Professors are like Markov chains in that they will likely forget most of the relevant information concerning your research project that you told them in conversations prior to that point. What was an impressive, well founded research hypothesis on Monday sounds like a tangled fishnet of specious reasoning on Thursday when you don’t take a moment to brief your advisor on what was discussed previously.

Now, let’s not be too hard on them. Advisors have a lot to remember so why not make it easy on yours and give some reminders of what they liked about your idea in the first place.

A conversation undertaken assuming memory of all information presented previously is not likely to go well for the student. Discussions with your advisor should always begin with a recanting of previous conclusions arrived upon, information and arguments used to form those conclusion, and reminders of their final decision and how they arrived at it.

Never begin a discussion with your advisor about your research assuming they remember what has transpired previously, unless of course you embarrassed yourself, in which case assume they remember with astonishing clarity. I made this mistake and that is how my dissertation went from containing one experiment, to containing two experiments, going back down to one experiment, and finally back up to two experiments.
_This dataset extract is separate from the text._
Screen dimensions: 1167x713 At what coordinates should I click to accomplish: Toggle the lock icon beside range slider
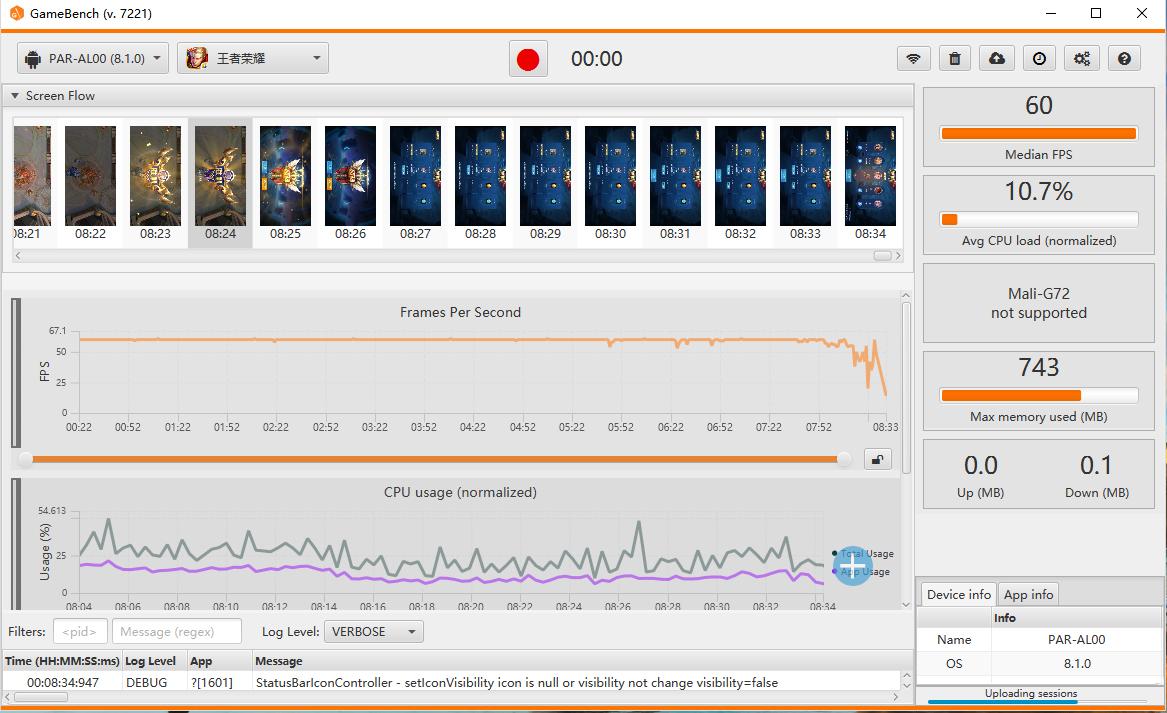point(877,460)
My advisor has loved so many of my ideas when I initially presented them, with the buildup of all of the supporting details and theory and the grand hypothesis reveal, only to be nonplussed in a follow up meeting when I skipped straight to the end and he forgot what he liked about the idea in the first place.

Your advisor may not tell you that they don’t remember in exactly what way your brilliance manifested itself in your last conversation so it never hurts to review and hit the high points, else you may find your pet hypothesis on the scrap heap with all the other less-than-fantastic ideas you pitched.

And finally, don’t worry about insulting your mentor’s intelligence; they will usually have no problem letting you know if you are waxing on unnecessarily.